Cisplatin-DNA binding specificity of calf high-mobility group 1 protein.

J J Turchi1, M Li, K M Henkels.   

Abstract

We have identified a series of proteins with an affinity for cisplatin -damaged DNA using damaged DNA affinity chromatography. We have purified one of these proteins to homogeneity on the basis of a mobility shift assay detecting binding to cisplatin-damaged DNA. The protein was identified as high-mobility group 1 protein (HMG-1) by N-terminal protein sequence analysis. Analysis of a variety of DNA structures revealed that fully duplex DNAs were the best substrates for HMG-1 binding, while partial duplexes were less avidly bound. The decreased levels of binding are attributed to the length of the duplex region of the DNA substrates. A 3-fold increase in binding was observed when a cisplatin-damaged DNA substrate containing a single break in the phosphodiester backbone was joined by DNA ligase.
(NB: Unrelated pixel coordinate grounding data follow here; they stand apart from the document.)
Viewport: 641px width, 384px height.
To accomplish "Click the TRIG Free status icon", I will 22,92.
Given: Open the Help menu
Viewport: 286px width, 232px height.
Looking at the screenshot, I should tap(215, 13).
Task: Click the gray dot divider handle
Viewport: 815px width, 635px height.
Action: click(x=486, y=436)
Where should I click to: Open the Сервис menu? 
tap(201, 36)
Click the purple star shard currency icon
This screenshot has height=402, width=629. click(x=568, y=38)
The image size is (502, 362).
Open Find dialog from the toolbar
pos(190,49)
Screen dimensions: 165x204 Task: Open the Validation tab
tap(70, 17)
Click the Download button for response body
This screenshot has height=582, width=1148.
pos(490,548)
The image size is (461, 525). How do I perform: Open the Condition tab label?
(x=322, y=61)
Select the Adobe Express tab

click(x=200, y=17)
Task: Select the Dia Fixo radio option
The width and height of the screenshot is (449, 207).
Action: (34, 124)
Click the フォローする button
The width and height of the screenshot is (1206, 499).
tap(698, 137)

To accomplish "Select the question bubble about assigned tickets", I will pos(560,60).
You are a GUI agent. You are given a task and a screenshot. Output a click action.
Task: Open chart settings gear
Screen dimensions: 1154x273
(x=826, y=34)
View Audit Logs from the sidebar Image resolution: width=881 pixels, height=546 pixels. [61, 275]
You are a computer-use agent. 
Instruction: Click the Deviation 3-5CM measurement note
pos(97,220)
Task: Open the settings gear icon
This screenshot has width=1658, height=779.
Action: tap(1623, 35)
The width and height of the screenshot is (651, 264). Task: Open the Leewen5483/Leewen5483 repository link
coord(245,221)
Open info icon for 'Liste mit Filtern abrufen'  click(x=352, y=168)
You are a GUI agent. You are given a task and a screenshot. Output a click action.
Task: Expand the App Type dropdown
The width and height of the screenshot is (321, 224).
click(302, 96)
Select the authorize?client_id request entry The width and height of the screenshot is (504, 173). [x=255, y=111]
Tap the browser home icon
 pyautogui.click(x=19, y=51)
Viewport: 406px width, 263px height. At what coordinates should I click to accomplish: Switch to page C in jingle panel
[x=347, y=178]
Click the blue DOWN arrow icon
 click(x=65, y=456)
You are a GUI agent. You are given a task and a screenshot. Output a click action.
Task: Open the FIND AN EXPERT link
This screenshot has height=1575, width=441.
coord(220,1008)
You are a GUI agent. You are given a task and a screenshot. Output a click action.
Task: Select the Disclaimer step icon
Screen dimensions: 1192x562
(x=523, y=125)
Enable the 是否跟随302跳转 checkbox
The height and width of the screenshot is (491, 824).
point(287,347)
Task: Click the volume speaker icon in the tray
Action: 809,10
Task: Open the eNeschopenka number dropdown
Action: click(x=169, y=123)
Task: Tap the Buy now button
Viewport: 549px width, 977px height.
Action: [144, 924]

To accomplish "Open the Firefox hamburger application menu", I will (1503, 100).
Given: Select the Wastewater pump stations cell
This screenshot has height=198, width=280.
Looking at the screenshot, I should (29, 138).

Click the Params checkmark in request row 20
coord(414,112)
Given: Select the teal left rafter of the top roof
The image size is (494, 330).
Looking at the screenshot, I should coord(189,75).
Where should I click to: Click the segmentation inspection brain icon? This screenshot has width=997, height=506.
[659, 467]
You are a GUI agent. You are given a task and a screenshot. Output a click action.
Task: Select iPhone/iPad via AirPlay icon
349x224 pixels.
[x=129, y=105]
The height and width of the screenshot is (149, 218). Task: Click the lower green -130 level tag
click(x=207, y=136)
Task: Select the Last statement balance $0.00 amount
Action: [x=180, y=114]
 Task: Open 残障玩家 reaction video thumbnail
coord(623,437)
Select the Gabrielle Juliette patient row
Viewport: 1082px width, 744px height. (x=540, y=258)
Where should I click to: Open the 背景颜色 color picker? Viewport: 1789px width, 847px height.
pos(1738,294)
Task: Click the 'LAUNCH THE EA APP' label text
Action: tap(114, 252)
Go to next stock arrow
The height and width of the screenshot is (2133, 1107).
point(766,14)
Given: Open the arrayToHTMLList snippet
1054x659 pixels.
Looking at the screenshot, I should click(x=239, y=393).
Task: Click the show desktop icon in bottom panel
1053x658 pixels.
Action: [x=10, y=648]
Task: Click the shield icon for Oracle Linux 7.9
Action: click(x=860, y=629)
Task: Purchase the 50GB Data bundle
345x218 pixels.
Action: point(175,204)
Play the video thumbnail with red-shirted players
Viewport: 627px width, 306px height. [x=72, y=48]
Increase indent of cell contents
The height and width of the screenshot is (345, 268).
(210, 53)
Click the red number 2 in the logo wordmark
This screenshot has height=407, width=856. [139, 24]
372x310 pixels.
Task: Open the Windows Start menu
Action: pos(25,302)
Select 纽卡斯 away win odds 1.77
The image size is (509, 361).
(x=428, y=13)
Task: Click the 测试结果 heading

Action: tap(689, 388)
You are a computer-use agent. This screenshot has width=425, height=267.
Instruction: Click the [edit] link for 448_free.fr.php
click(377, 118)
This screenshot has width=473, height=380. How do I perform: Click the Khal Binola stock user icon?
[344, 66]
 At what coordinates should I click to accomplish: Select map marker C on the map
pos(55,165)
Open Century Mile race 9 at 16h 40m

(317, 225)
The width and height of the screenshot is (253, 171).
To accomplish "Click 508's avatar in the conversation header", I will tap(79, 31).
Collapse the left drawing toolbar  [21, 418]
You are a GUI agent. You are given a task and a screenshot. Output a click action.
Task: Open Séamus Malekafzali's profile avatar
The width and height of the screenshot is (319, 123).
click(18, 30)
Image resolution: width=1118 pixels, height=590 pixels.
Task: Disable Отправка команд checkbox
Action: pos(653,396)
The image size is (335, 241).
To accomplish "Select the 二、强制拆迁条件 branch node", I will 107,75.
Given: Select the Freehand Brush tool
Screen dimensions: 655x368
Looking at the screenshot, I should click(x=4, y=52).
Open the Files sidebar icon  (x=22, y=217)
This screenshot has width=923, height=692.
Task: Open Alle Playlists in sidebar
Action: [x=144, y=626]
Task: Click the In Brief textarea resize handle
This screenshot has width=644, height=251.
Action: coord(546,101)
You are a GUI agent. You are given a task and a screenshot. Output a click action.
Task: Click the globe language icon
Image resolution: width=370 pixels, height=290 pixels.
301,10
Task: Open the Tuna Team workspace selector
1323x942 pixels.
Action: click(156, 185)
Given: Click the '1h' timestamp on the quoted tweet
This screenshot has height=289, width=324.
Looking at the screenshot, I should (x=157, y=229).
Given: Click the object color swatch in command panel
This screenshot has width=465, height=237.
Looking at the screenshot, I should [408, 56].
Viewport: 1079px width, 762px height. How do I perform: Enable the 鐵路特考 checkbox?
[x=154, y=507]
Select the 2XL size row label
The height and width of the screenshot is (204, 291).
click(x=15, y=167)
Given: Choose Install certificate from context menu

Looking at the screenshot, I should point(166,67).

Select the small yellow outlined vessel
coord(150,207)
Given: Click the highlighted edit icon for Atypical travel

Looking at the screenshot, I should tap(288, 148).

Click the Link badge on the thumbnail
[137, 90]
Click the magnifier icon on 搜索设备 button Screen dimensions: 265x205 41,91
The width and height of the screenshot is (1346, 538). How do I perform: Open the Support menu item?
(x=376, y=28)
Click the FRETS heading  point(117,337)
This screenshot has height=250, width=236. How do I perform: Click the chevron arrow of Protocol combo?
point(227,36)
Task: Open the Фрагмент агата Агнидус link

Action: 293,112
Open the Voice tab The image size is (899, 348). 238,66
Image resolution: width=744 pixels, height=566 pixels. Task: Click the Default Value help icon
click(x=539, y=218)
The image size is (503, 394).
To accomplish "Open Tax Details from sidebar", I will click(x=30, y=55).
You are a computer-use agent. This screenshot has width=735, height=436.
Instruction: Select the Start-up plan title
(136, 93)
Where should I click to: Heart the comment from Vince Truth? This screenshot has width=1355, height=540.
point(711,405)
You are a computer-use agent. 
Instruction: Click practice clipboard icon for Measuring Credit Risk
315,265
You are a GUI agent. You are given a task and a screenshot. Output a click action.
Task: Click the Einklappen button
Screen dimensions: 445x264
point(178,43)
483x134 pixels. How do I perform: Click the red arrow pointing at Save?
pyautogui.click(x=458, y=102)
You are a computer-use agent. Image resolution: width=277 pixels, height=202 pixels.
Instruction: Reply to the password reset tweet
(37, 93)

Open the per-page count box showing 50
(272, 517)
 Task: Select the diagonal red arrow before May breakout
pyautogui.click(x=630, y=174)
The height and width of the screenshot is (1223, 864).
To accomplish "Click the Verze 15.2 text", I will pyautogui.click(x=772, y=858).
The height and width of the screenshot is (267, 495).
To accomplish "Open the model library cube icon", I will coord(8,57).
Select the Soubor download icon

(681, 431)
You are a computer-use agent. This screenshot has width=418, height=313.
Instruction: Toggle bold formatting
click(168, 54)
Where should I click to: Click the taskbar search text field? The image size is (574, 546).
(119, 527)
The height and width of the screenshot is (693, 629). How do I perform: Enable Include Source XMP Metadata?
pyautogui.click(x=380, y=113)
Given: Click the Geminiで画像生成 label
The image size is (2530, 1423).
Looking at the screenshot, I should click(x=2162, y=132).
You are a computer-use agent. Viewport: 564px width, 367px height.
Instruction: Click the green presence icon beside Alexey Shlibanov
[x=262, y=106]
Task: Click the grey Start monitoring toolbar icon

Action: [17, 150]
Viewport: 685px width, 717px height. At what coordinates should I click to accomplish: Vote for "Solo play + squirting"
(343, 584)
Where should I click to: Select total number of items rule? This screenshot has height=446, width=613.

The strict DNA size dependence of binding was also assessed, and a 10-fold increase in binding was observed when the length of the DNA duplex was increased from 44 to 180 base pairs (bp) at the same level of cisplatin damage. HMG-1 binding also was correlated with the degree of cisplatin-DNA damage, suggesting a higher affinity for DNA containing multiple cisplatin adducts. Nuclease degradation of the cisplatin-damaged DNA demonstrated that at the lowest levels of cisplatin damage all of the substrates contained at least one cisplatin adduct. The potential role of HMG-1 in the repair of cisplatin-DNA adducts is discussed.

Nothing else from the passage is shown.